■ Task requirements: Would you output the entries below only from the line containing "Текстильные масла (65, 2151)" through the line containing "Kluber Unimoly HTC metallic (104, 735)", exactly as they stand and with both ends included?

■ Data for analysis:
........

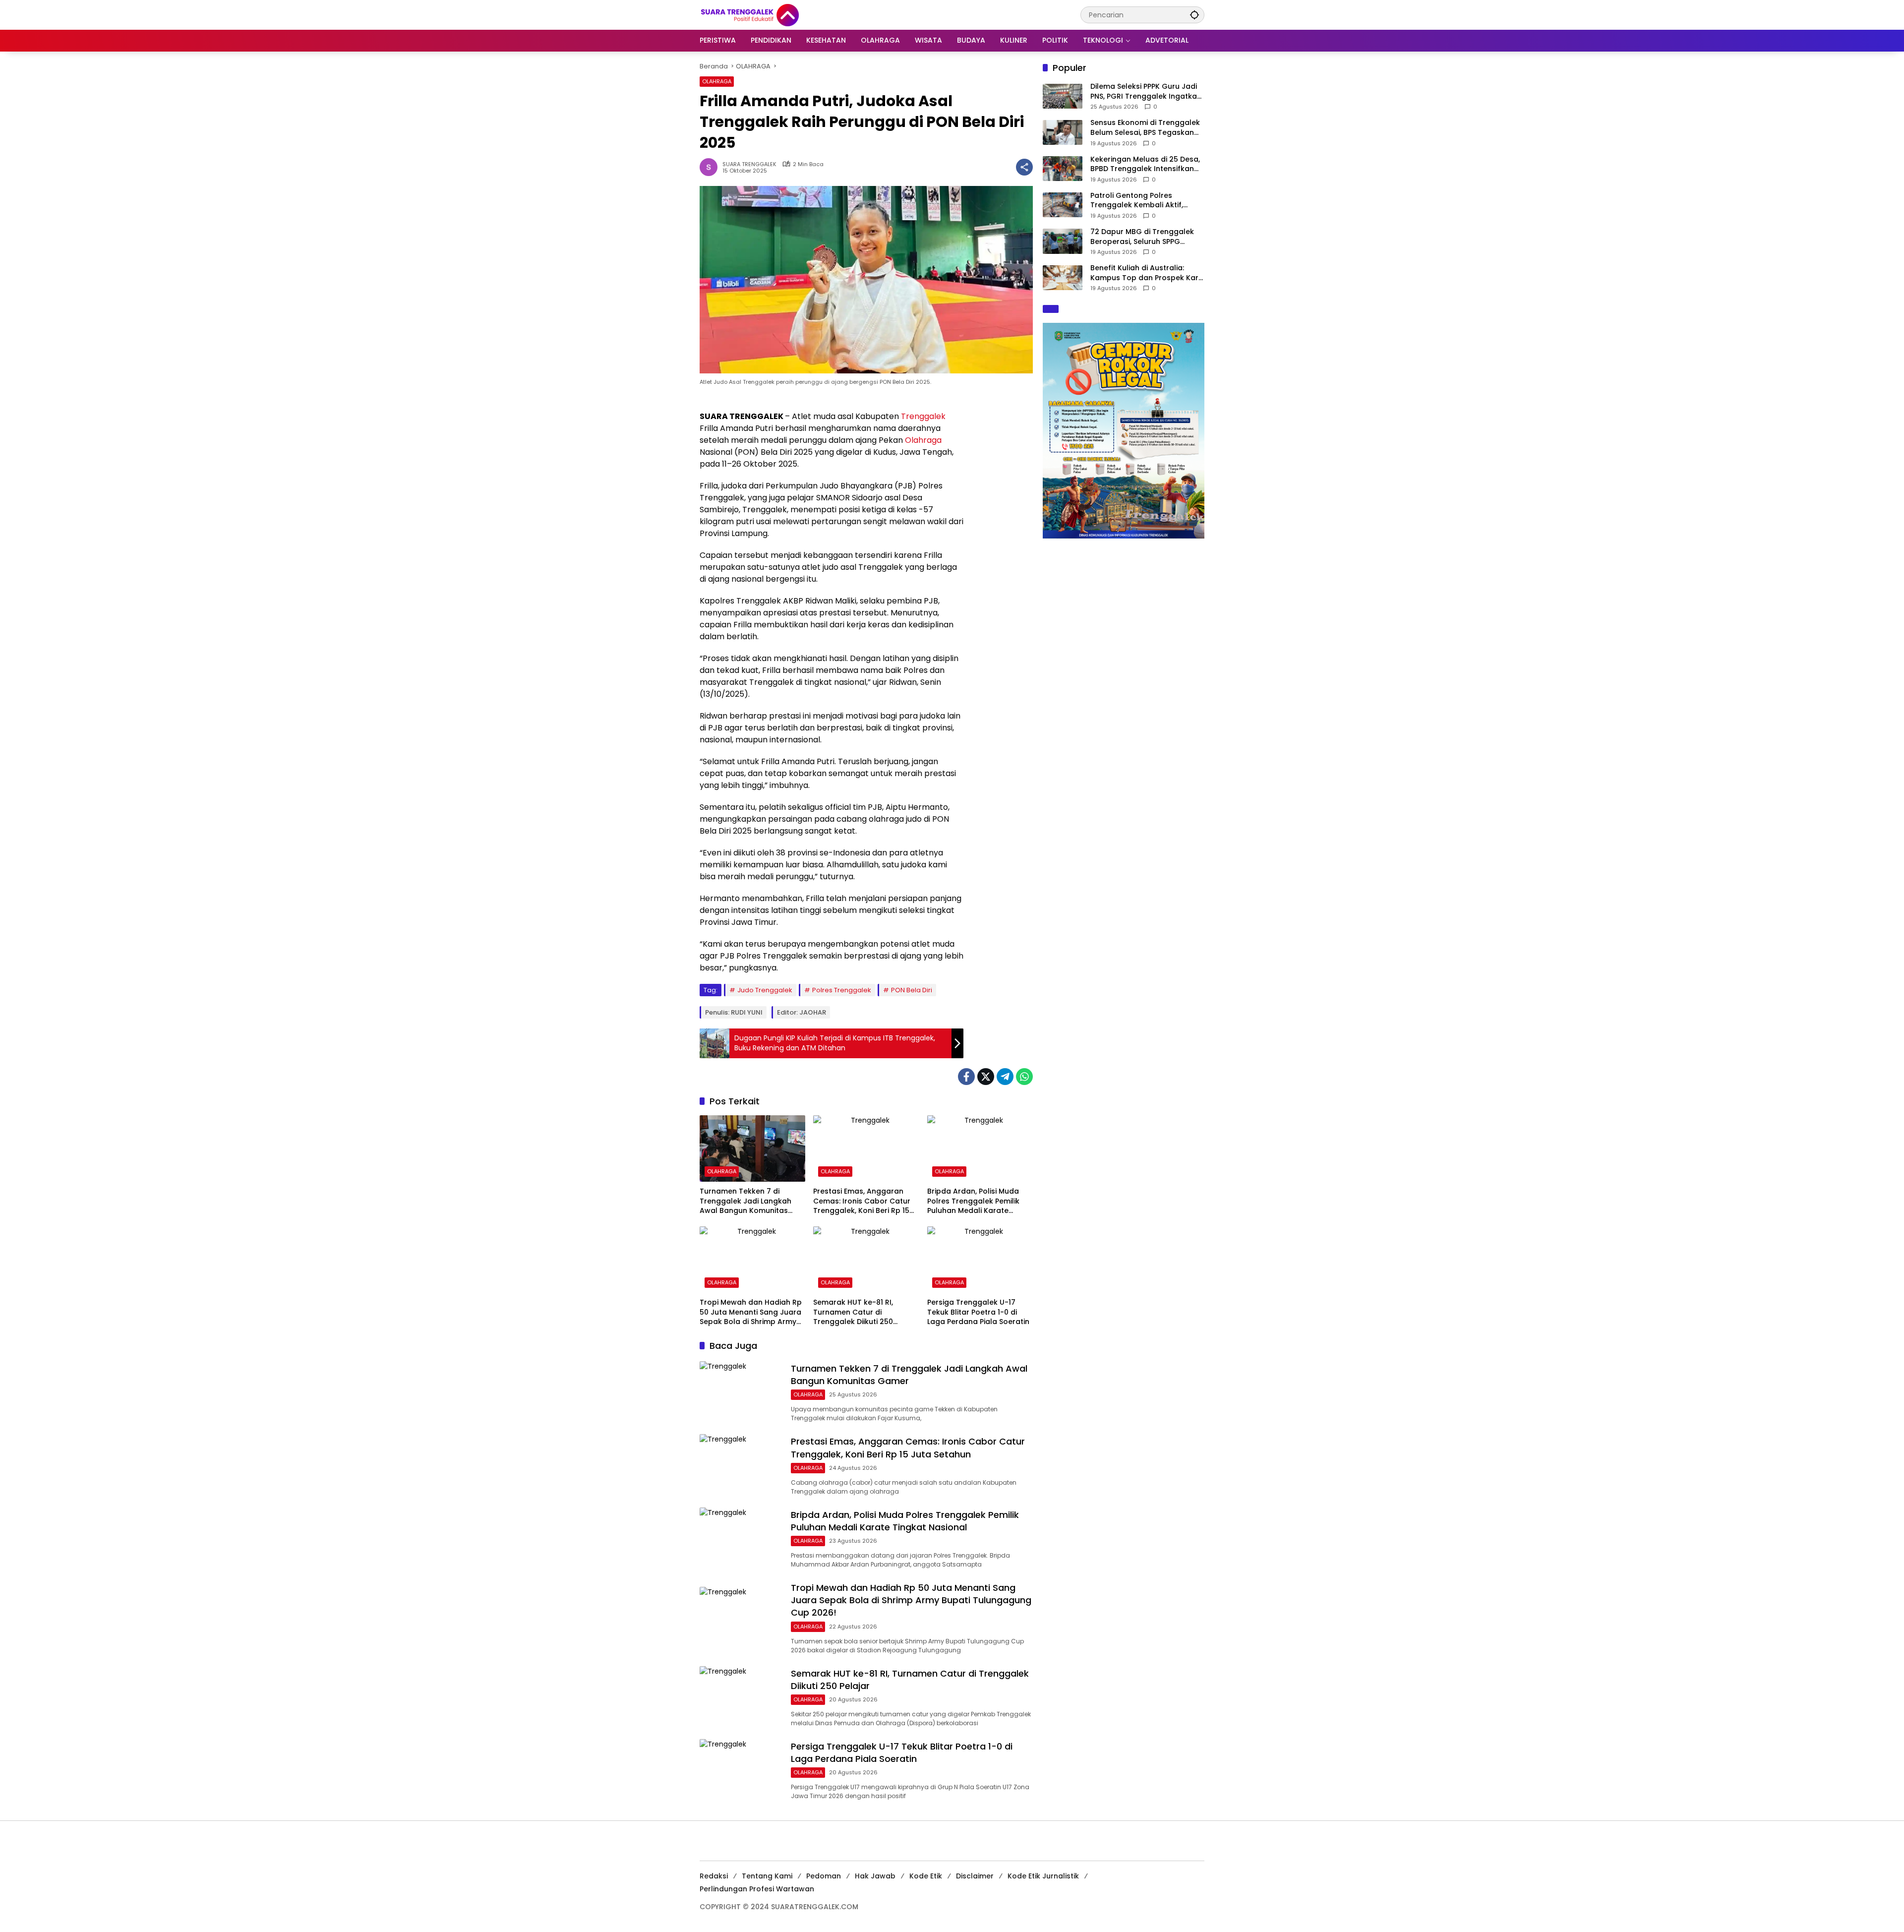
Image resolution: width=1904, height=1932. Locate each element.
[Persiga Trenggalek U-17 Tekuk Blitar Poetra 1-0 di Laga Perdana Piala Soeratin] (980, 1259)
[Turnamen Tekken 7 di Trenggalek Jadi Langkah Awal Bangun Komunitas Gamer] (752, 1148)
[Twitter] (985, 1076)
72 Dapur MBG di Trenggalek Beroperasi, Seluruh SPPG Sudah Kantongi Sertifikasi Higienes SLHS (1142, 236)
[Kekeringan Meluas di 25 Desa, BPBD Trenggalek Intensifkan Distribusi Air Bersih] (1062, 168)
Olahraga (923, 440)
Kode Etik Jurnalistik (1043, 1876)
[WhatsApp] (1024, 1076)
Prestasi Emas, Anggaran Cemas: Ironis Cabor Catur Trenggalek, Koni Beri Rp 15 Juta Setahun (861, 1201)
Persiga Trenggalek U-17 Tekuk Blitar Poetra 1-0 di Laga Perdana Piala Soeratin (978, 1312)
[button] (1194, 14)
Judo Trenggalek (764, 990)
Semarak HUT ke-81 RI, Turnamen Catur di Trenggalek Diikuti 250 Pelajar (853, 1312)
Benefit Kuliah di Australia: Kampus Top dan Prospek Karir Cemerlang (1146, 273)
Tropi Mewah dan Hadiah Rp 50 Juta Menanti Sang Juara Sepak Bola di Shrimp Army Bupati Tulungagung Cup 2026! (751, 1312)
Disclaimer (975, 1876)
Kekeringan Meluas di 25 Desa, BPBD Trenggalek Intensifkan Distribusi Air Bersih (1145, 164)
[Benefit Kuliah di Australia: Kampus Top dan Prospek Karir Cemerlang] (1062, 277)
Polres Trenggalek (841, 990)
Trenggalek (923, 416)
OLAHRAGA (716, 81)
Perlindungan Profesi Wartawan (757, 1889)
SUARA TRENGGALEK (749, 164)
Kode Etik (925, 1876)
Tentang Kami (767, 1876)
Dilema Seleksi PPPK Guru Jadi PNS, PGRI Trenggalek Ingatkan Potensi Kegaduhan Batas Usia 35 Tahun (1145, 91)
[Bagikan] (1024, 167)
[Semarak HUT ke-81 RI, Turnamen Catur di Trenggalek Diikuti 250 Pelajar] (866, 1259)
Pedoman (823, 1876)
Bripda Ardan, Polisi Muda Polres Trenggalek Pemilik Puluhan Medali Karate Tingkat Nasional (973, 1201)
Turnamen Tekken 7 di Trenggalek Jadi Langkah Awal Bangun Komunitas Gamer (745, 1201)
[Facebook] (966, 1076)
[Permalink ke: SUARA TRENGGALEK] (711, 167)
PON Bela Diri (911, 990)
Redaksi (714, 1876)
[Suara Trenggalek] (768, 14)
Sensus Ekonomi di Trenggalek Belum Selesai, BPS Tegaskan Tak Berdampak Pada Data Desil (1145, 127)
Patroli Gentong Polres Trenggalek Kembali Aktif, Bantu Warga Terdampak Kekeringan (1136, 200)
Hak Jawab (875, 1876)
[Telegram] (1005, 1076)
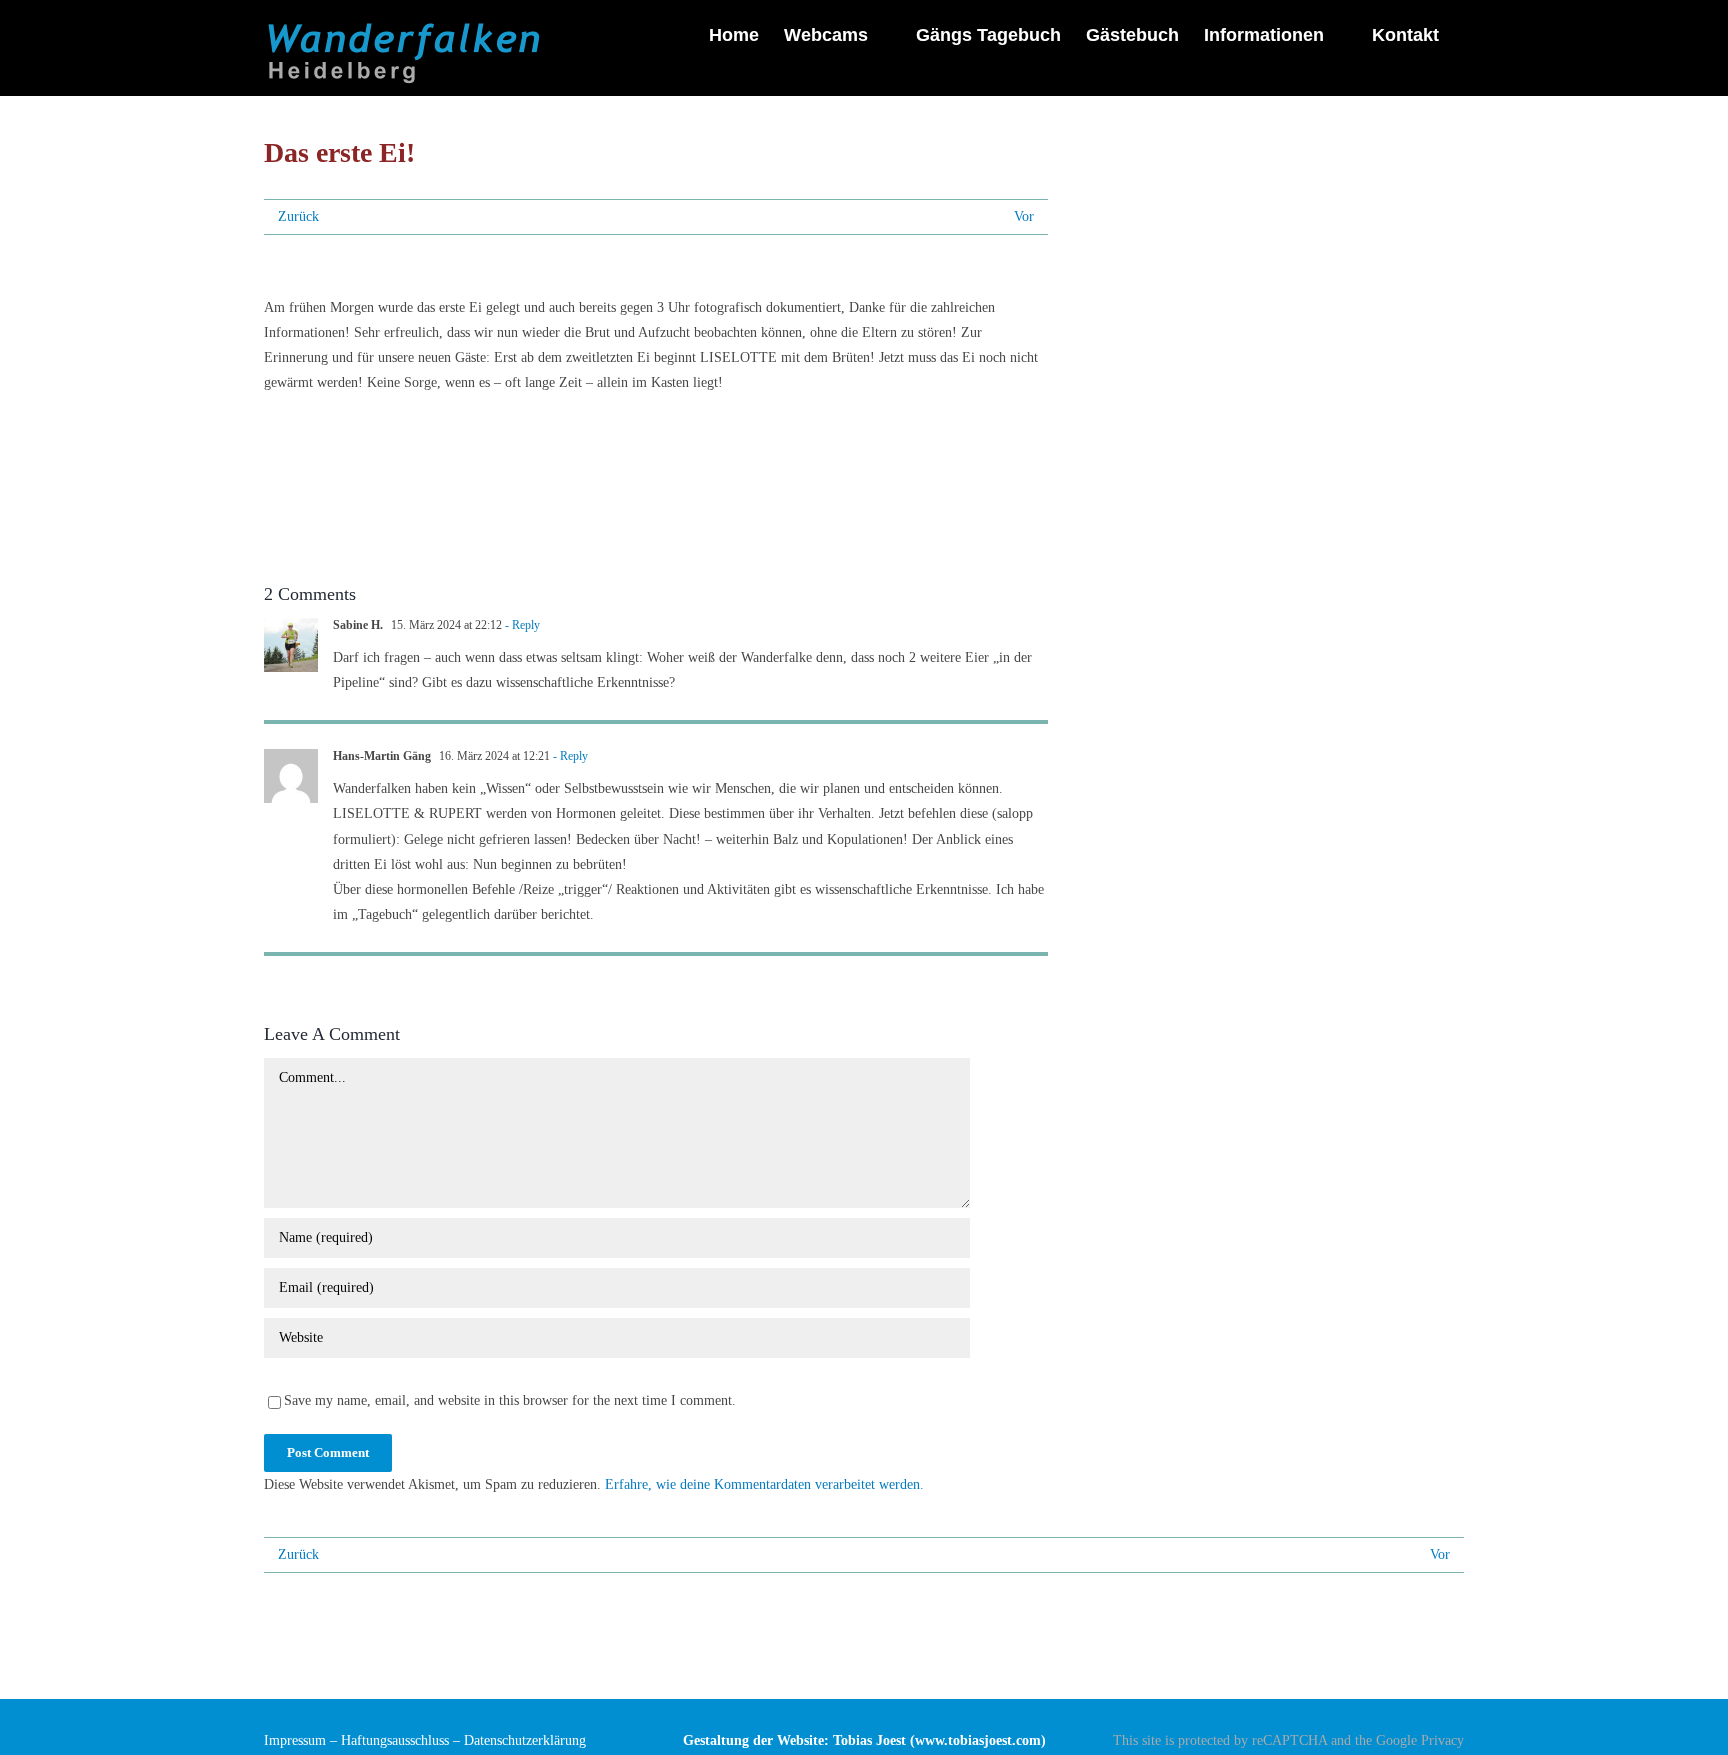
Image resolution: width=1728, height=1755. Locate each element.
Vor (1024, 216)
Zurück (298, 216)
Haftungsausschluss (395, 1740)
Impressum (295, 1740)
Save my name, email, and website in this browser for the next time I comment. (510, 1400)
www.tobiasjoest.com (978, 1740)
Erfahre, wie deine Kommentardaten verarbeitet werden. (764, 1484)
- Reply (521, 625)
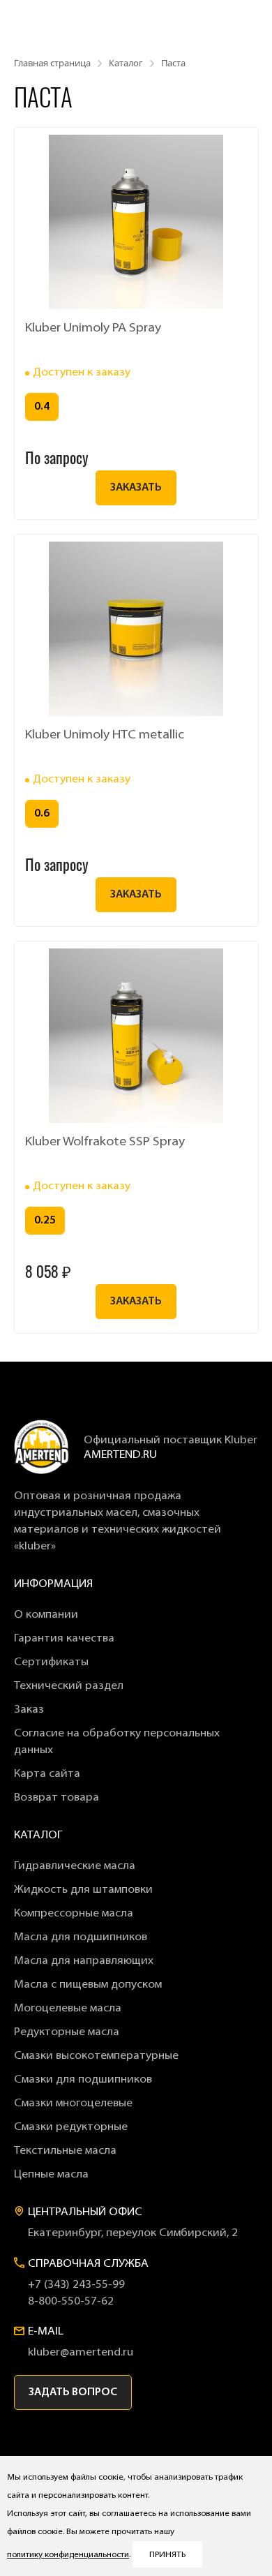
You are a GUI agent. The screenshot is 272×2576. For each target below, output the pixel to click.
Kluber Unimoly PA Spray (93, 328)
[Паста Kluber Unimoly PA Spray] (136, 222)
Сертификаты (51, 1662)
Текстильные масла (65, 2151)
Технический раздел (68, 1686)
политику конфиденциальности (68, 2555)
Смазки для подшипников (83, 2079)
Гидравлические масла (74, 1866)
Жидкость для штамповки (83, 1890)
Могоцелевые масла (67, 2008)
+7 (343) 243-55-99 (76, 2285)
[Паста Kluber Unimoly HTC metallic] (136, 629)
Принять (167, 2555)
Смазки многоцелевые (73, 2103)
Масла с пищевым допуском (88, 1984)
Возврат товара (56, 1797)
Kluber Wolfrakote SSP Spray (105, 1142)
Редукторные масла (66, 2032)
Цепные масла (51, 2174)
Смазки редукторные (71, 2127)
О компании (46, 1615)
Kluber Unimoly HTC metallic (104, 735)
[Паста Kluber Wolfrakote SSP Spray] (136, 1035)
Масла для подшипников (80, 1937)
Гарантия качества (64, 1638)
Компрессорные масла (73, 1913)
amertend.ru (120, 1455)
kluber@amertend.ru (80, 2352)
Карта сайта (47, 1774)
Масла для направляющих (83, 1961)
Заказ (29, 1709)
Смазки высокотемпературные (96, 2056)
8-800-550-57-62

........

■ Result for this task:
Текстильные масла (65, 2151)
Технический раздел (68, 1686)
политику конфиденциальности (68, 2555)
Смазки для подшипников (83, 2079)
Гидравлические масла (74, 1866)
Жидкость для штамповки (83, 1890)
Могоцелевые масла (67, 2008)
+7 (343) 243-55-99 (76, 2285)
[Паста Kluber Unimoly HTC metallic] (136, 629)
Принять (167, 2555)
Смазки многоцелевые (73, 2103)
Масла с пищевым допуском (88, 1984)
Возврат товара (56, 1797)
Kluber Wolfrakote SSP Spray (105, 1142)
Редукторные масла (66, 2032)
Цепные масла (51, 2174)
Смазки редукторные (71, 2127)
О компании (46, 1615)
Kluber Unimoly HTC metallic (104, 735)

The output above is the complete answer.